As shown in fig. 2, a schematic diagram of the processing procedure for determining whether a paragraph is an impurity paragraph based on the above conditions in this example is provided.

As another possible implementation manner, the method may further calculate the degree of impurity of the paragraph by combining with the index value of the at least one predetermined index of the paragraph, determine whether the degree of impurity of the paragraph reaches a predetermined threshold value of the degree of impurity, and if so, determine that the paragraph is an impurity paragraph; otherwise, if not, the section is judged not to be the impurity section.

And 105, based on the impurity paragraph determination result, performing impurity paragraph removal processing on the data information to obtain target data information not including impurity paragraphs.

On the basis of determining whether each paragraph in the data information such as the web article is a foreign paragraph, the data information may be further subjected to a removal process of the foreign paragraph based on the determination result of the foreign paragraph.
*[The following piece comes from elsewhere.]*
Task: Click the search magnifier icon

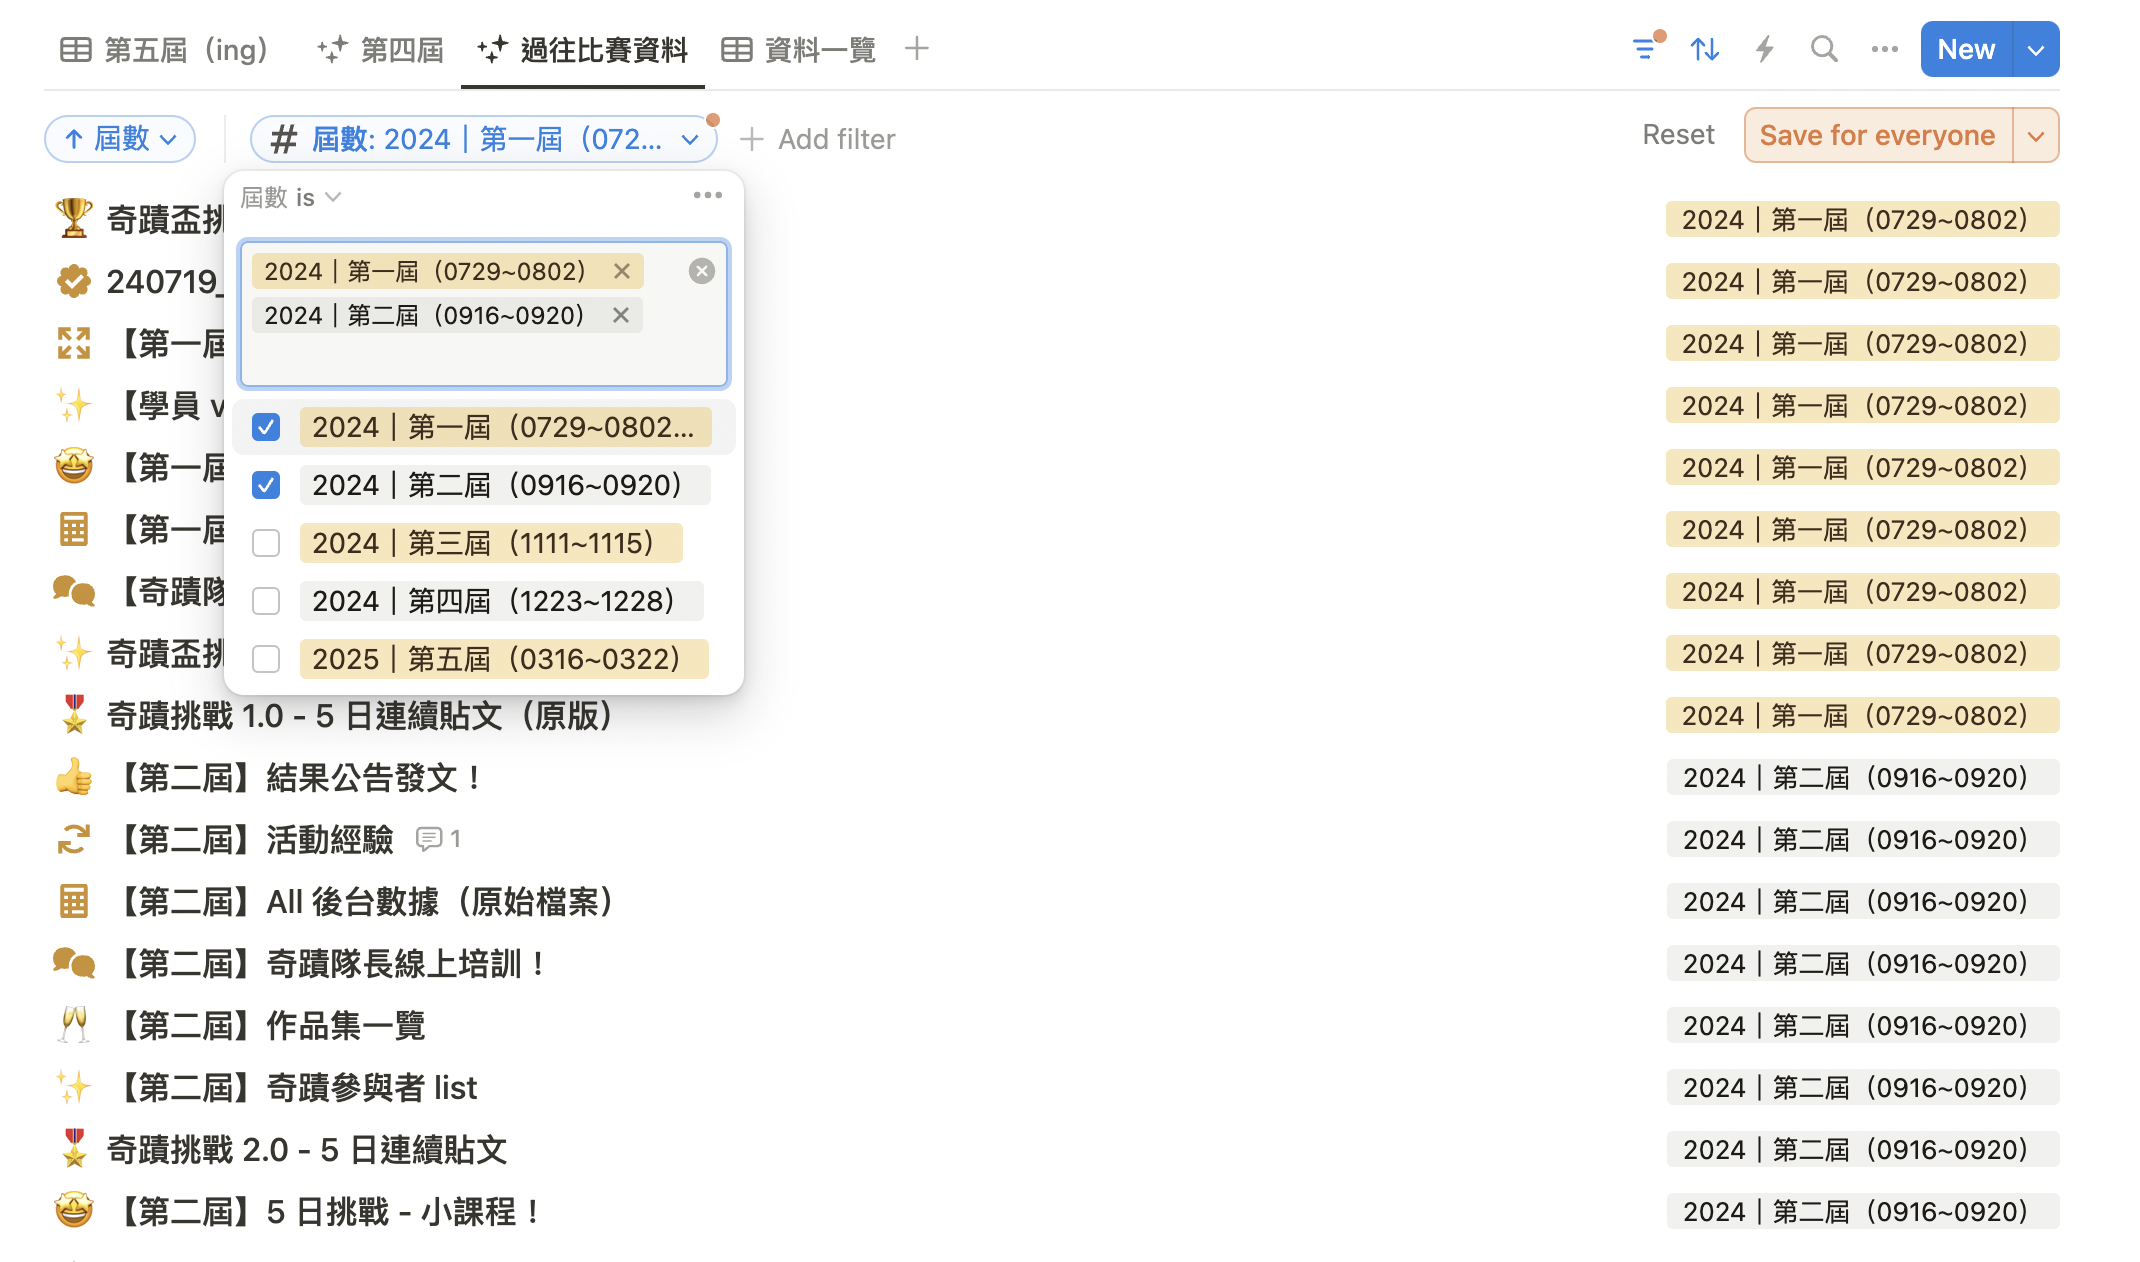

Specifically, but not limited to, by recombining each non-impurity section (i.e., valid information section) in the data information, the clarity of each impurity section is achieved, and the target data information without the impurity section is finally obtained.

When each non-impurity paragraph in the data information is recombined, taking the data information as a network article as an example, the relative position or relative sequence of each non-impurity paragraph in the network article can be referred to, and each non-impurity paragraph in the network article is recombined in sequence, so that the finally obtained article without the impurity information can maintain the original position relationship of each non-impurity paragraph in the original network article.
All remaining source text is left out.